> [Work item]:
Return the records that follow, unchanged and complete.

──────── Exercise data

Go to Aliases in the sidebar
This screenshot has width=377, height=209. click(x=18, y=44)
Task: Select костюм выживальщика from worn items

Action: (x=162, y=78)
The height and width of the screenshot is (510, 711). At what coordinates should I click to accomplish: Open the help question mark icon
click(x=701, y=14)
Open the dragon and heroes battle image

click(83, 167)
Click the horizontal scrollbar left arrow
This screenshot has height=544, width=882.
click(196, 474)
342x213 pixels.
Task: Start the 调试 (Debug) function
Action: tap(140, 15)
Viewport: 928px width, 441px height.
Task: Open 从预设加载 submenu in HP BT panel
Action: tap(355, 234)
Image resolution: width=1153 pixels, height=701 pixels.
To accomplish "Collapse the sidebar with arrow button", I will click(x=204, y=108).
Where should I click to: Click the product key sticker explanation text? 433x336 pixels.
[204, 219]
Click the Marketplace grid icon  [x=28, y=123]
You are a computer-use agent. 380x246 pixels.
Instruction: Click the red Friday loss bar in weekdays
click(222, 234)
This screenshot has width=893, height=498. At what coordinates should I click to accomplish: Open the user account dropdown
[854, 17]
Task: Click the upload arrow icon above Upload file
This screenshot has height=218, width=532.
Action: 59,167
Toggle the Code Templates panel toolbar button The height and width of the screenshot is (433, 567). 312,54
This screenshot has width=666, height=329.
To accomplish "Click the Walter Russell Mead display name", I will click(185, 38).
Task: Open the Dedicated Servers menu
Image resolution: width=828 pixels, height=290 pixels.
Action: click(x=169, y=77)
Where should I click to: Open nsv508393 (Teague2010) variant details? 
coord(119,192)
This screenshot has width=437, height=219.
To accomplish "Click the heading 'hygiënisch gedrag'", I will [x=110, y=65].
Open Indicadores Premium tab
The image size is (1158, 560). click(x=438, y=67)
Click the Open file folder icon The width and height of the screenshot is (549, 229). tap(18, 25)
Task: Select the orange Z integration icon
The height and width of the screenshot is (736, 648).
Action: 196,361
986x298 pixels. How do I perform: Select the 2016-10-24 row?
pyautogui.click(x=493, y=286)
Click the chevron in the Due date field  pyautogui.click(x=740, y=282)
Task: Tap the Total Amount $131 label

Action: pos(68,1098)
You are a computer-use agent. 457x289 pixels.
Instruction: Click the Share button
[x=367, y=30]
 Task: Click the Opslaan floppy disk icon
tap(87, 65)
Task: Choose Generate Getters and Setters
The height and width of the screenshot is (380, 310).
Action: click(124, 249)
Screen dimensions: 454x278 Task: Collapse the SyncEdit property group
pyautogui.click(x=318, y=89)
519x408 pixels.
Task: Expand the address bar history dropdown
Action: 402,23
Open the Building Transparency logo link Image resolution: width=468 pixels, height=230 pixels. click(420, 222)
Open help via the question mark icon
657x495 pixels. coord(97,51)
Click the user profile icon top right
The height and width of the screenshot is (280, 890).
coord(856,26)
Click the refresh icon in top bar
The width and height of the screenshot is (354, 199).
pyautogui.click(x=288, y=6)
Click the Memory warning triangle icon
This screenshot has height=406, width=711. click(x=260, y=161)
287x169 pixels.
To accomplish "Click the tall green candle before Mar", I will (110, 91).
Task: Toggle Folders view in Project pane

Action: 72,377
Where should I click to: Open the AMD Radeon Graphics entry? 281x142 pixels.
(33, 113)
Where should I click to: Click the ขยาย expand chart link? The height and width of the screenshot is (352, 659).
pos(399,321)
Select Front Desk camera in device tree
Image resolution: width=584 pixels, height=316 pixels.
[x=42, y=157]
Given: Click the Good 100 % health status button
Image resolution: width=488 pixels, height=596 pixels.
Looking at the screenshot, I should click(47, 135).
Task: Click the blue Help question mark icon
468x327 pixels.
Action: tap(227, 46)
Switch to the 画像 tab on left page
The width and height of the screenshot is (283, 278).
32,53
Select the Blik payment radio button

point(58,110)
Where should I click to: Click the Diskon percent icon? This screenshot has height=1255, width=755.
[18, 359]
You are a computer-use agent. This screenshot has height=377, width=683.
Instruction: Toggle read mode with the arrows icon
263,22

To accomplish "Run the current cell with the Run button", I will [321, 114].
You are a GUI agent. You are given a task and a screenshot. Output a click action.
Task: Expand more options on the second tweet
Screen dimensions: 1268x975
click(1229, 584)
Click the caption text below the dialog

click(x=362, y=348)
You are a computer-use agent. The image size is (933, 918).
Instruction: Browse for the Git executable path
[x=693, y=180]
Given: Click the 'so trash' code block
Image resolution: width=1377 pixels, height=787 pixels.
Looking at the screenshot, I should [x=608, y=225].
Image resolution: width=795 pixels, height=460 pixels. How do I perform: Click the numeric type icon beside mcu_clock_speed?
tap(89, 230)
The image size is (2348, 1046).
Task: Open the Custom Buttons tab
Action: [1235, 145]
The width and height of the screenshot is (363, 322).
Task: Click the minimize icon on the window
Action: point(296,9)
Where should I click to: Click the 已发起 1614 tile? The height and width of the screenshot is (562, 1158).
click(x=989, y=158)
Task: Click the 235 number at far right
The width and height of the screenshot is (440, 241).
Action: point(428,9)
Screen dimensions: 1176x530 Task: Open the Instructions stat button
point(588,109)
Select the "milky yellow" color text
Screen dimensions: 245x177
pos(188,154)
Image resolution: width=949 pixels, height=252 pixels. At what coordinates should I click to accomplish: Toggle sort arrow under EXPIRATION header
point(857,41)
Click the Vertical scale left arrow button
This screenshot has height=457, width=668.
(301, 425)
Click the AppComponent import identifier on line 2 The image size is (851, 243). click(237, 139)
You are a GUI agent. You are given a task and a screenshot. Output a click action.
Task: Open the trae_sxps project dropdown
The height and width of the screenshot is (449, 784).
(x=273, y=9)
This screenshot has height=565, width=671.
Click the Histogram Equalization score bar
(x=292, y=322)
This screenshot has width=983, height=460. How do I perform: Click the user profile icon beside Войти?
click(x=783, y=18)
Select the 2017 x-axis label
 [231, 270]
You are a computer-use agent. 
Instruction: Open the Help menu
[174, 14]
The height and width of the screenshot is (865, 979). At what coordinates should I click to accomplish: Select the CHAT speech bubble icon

────────────────

> [Output of the exercise]:
Go to Aliases in the sidebar
This screenshot has width=377, height=209. click(x=18, y=44)
Task: Select костюм выживальщика from worn items

Action: (x=162, y=78)
The height and width of the screenshot is (510, 711). At what coordinates should I click to accomplish: Open the help question mark icon
click(x=701, y=14)
Open the dragon and heroes battle image

click(83, 167)
Click the horizontal scrollbar left arrow
This screenshot has height=544, width=882.
click(196, 474)
342x213 pixels.
Task: Start the 调试 (Debug) function
Action: tap(140, 15)
Viewport: 928px width, 441px height.
Task: Open 从预设加载 submenu in HP BT panel
Action: tap(355, 234)
Image resolution: width=1153 pixels, height=701 pixels.
To accomplish "Collapse the sidebar with arrow button", I will click(x=204, y=108).
Where should I click to: Click the product key sticker explanation text? 433x336 pixels.
[204, 219]
Click the Marketplace grid icon  [x=28, y=123]
You are a computer-use agent. 380x246 pixels.
Instruction: Click the red Friday loss bar in weekdays
click(222, 234)
This screenshot has width=893, height=498. At what coordinates should I click to accomplish: Open the user account dropdown
[854, 17]
Task: Click the upload arrow icon above Upload file
This screenshot has height=218, width=532.
Action: 59,167
Toggle the Code Templates panel toolbar button The height and width of the screenshot is (433, 567). 312,54
This screenshot has width=666, height=329.
To accomplish "Click the Walter Russell Mead display name", I will click(185, 38).
Task: Open the Dedicated Servers menu
Image resolution: width=828 pixels, height=290 pixels.
Action: click(x=169, y=77)
Where should I click to: Open nsv508393 (Teague2010) variant details? 
coord(119,192)
This screenshot has width=437, height=219.
To accomplish "Click the heading 'hygiënisch gedrag'", I will [x=110, y=65].
Open Indicadores Premium tab
The image size is (1158, 560). click(x=438, y=67)
Click the Open file folder icon The width and height of the screenshot is (549, 229). tap(18, 25)
Task: Select the orange Z integration icon
The height and width of the screenshot is (736, 648).
Action: 196,361
986x298 pixels. How do I perform: Select the 2016-10-24 row?
pyautogui.click(x=493, y=286)
Click the chevron in the Due date field  pyautogui.click(x=740, y=282)
Task: Tap the Total Amount $131 label

Action: pos(68,1098)
You are a computer-use agent. 457x289 pixels.
Instruction: Click the Share button
[x=367, y=30]
 Task: Click the Opslaan floppy disk icon
tap(87, 65)
Task: Choose Generate Getters and Setters
The height and width of the screenshot is (380, 310).
Action: click(124, 249)
Screen dimensions: 454x278 Task: Collapse the SyncEdit property group
pyautogui.click(x=318, y=89)
519x408 pixels.
Task: Expand the address bar history dropdown
Action: 402,23
Open the Building Transparency logo link Image resolution: width=468 pixels, height=230 pixels. click(420, 222)
Open help via the question mark icon
657x495 pixels. coord(97,51)
Click the user profile icon top right
The height and width of the screenshot is (280, 890).
coord(856,26)
Click the refresh icon in top bar
The width and height of the screenshot is (354, 199).
pyautogui.click(x=288, y=6)
Click the Memory warning triangle icon
This screenshot has height=406, width=711. click(x=260, y=161)
287x169 pixels.
To accomplish "Click the tall green candle before Mar", I will (110, 91).
Task: Toggle Folders view in Project pane

Action: 72,377
Where should I click to: Open the AMD Radeon Graphics entry? 281x142 pixels.
(33, 113)
Where should I click to: Click the ขยาย expand chart link? The height and width of the screenshot is (352, 659).
pos(399,321)
Select Front Desk camera in device tree
Image resolution: width=584 pixels, height=316 pixels.
[x=42, y=157]
Given: Click the Good 100 % health status button
Image resolution: width=488 pixels, height=596 pixels.
Looking at the screenshot, I should click(47, 135).
Task: Click the blue Help question mark icon
468x327 pixels.
Action: tap(227, 46)
Switch to the 画像 tab on left page
The width and height of the screenshot is (283, 278).
32,53
Select the Blik payment radio button

point(58,110)
Where should I click to: Click the Diskon percent icon? This screenshot has height=1255, width=755.
[18, 359]
You are a computer-use agent. This screenshot has height=377, width=683.
Instruction: Toggle read mode with the arrows icon
263,22

To accomplish "Run the current cell with the Run button", I will [321, 114].
You are a GUI agent. You are given a task and a screenshot. Output a click action.
Task: Expand more options on the second tweet
Screen dimensions: 1268x975
click(1229, 584)
Click the caption text below the dialog

click(x=362, y=348)
You are a computer-use agent. The image size is (933, 918).
Instruction: Browse for the Git executable path
[x=693, y=180]
Given: Click the 'so trash' code block
Image resolution: width=1377 pixels, height=787 pixels.
Looking at the screenshot, I should [x=608, y=225].
Image resolution: width=795 pixels, height=460 pixels. How do I perform: Click the numeric type icon beside mcu_clock_speed?
tap(89, 230)
The image size is (2348, 1046).
Task: Open the Custom Buttons tab
Action: [1235, 145]
The width and height of the screenshot is (363, 322).
Task: Click the minimize icon on the window
Action: point(296,9)
Where should I click to: Click the 已发起 1614 tile? The height and width of the screenshot is (562, 1158).
click(x=989, y=158)
Task: Click the 235 number at far right
The width and height of the screenshot is (440, 241).
Action: point(428,9)
Screen dimensions: 1176x530 Task: Open the Instructions stat button
point(588,109)
Select the "milky yellow" color text
Screen dimensions: 245x177
pos(188,154)
Image resolution: width=949 pixels, height=252 pixels. At what coordinates should I click to accomplish: Toggle sort arrow under EXPIRATION header
point(857,41)
Click the Vertical scale left arrow button
This screenshot has height=457, width=668.
(301, 425)
Click the AppComponent import identifier on line 2 The image size is (851, 243). click(237, 139)
You are a GUI agent. You are given a task and a screenshot. Output a click action.
Task: Open the trae_sxps project dropdown
The height and width of the screenshot is (449, 784).
(x=273, y=9)
This screenshot has height=565, width=671.
Click the Histogram Equalization score bar
(x=292, y=322)
This screenshot has width=983, height=460. How do I perform: Click the user profile icon beside Войти?
click(x=783, y=18)
Select the 2017 x-axis label
 [231, 270]
You are a computer-use agent. 
Instruction: Open the Help menu
[174, 14]
The height and width of the screenshot is (865, 979). At what coordinates should I click to accomplish: Select the CHAT speech bubble icon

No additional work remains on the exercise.